Subcutaneous fat is found just beneath the skin as opposed to visceral fat which is found in the peritoneal cavity. Subcutaneous fat can be measured using body fat calipers giving a rough estimate of total body adiposity. This fat aids in the process homeostasis, by forming a layer of insulation therefore stopping heat loss in the long-term.

The subcutaneous tissue is a layer of fat that lies between the dermis of the skin and underlying fascia. Subcutaneous fat insulates the body, absorbs trauma, and is a reserve energy source.[1] This tissue may be further divided into two components, the actual fatty layer, or panniculus adiposus, and a deeper vestigial layer of muscle, the panniculus carnosus.[2]

[edit] Function during human evolution

The conventional explanation of the environmental factors that drove human evolution was known as the Savannah Hypothesis and was first advanced by Raymond Dart.
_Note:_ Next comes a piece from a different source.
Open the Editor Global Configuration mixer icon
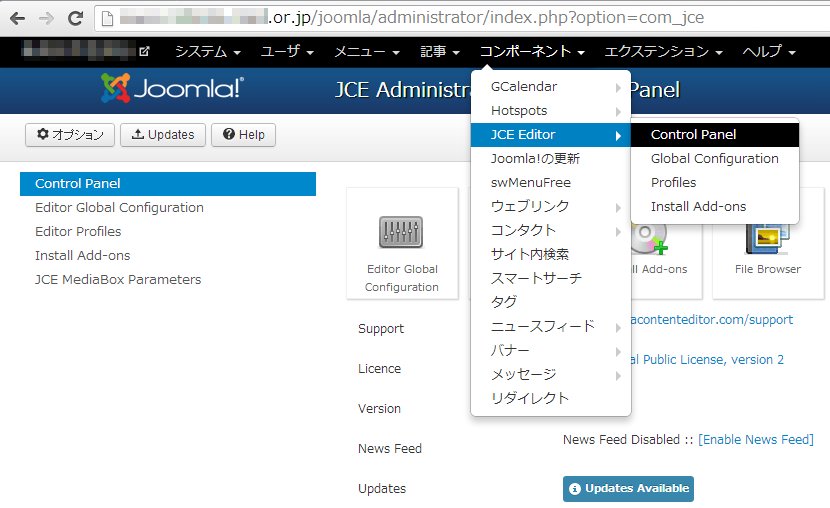830x508 pixels. [401, 232]
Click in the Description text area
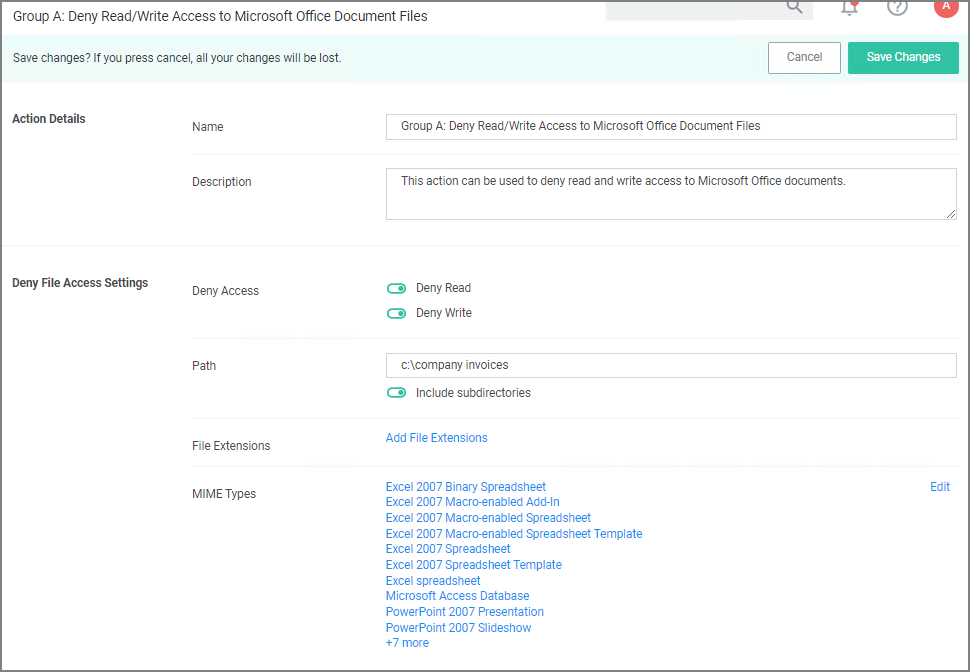 pos(670,193)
This postulated that the arboreal existence of the apes was replaced by a move to the savannah in order to hunt animals, even though major adaptations occurred in human ancestors long before the savannahs existed.[3] Several anthropologists, such as Bernard Wood, Kevin Hunt and Philip Tobias, have pronounced the Savannah Theory to be defunct. One of the reasons for the theory's demise is that fat has a much greater weight penalty for a running animal than the hair it supposedly replaced, and yet man carries more fat than other land mammals.

Among humans, men and women require different levels of body fat to be healthy. If a man's body fat percentage falls below about 4%, or a woman's below about 12%, then the person is likely to become seriously ill or perhaps die. However, health effects are seen well before this range. If a woman's adipose tissue constitutes less than 17% of her body weight, she ceases to menstruate.[4] The average human contains ten times as many adipocytes fat cells as would be expected in an average mammal of similar size. From this Elaine Morgan has concluded that at some point in human evolution high minimum standards for fat were established[5]. She contends that the quantity of subcutaneous fat in humans supports the other theory for the early evolution of proto-humans: the aquatic ape hypothesis (AAH), though this is still strongly disputed by many researchers. Greater insulation is needed by warm-blooded animals in water than in air.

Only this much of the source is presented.